Checklist of documents in the Watts Collection at the Historical Society of Western Virginia, Roanoke, Virginia. To consult these documents, go to http://www.vahistorymuseum.org/ and move the cursor to the “Virtual Museum” tile at the top. Then click “Virtual Collections” on the menu that appears. The documents can be found by a keyword search, or by catalog number using “Click and Search”. Some or all of the documents described here may not yet be available online, but all may be consulted on site.

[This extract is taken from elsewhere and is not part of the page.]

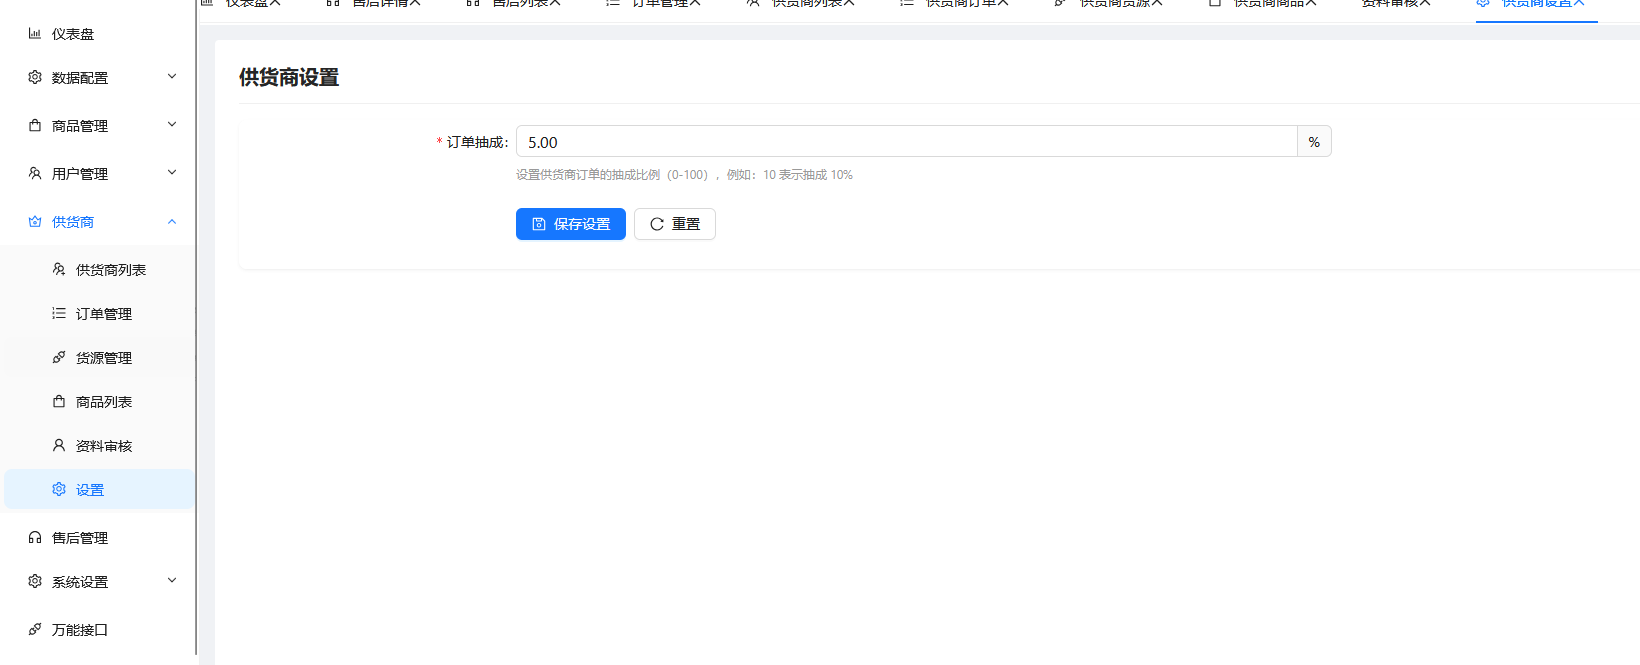Screen dimensions: 1640x665
Task: Collapse the 供货商 menu with its up chevron
Action: (x=172, y=222)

This set of documents is relatively coherent chronologically, but reflects the diversity of William Watts’s activities. The group begins with 4 documents from 1847, the first of which accompanied the last letter in the previous group, and the other three of which relate to Fleming James and his long-standing affairs. The next item, 1998.26.455, in fact contains 20 documents, all of them brief account statements from local sheriffs, relating to law cases handled by the Wattses in the 1840s. The next item, 1998.26.456, is an account statement prepared by Edward Watts regarding the administration of the estate of his father, William Watts, who died in 1797. The remaining 19 items are letters from almost as many different writers, involving legal business like giving and taking depositions; family business, like the sale of James Breckinridge’s lots in Washington, DC; the opening a branch of the Exchange Bank of Virginia in Salem, of which William Watts was president; William Watts’s absence during the fall for the Virginia Constitutional Convention of 1850-51; and requests from recommendations and advice.
August 30, 1847
Copy of an account statement of the debts of James McClanahan to Harrison Carter France and Edmund Thomas Starling of $198 and $74.51 respectively, sent by William Watts to James Moss Smith with 1998.26.450
October 12, 1847
Letter from Fleming James, in Richmond, Virginia, to William Watts, in Big Lick, Roanoke County, Virginia, explaining that he has delayed his trip to Roanoke County to accommodate Landon Cabell Read, but will depart soon and be at Stoner’s Store in six days; asking Watts to collect debts from Captain Nelmes and Abraham Carney, and have his account of charges against James ready to be settled; giving news of Alice Matilda Watts
December 7, 1847
Letter from Fleming James, in Richmond, Virginia, to William Watts, in Big Lick, Roanoke County, Virginia, lamenting the lack of a letter from Watts for the past month and asking for news about rents owed by William C. Langhorne and William McDermid; also sending news of William’s sisters Alice Watts and Ann Selden (Watts) Holcombe, Thomas Philemon Holcombe and William J. Holcombe, called Willie, saying that the Holcombes have gone to Charleston, South Carolina
August 24, 1847
Account statement from Jeremiah Kyle Pitzer, deputy sheriff of Roanoke County of the claims of David Gish, James Howell and others against Fleming James and William McDermid, showing an initial debt of $197.36, with interest, costs, and commissions bringing the total to $270.17, and credits for payments by to Hiram Haydon, by McDermid, and by William Watts to Gish leaving $70.19 due to Howell
Twenty account statements from sheriffs and clerks of courts in Bedford, Franklin, and Roanoke Counties, for charges related to executions of court orders in the 1840s, all presumably involving William Watts as lawyer although he is not always mentioned. Names of the court officers include Green B. Board, Moses Greer Carper, M. Davis, John Hook Griffin, Frederick Johnston, James Kyle, Nathaniel J. Manson, Armistead Otey, Jeremiah Kyle Pitzer, John R. Steptoe, and Caleb Tate. Names of parties include Nathaniel Burwell, Thomas Saunders Gholson, William Gish, William R. Jones, James McClanahan, William S. Minor, Maclin S. Stith, Samuel Stoner, John W. Thompson, Thomas S. Walton, John E. Watkins, Hugh A. Watt, John F. J. White, Joseph Wilson, and the firms Eskridge and Holcombe, Gaynor Wood and Company, and Peck White and Company.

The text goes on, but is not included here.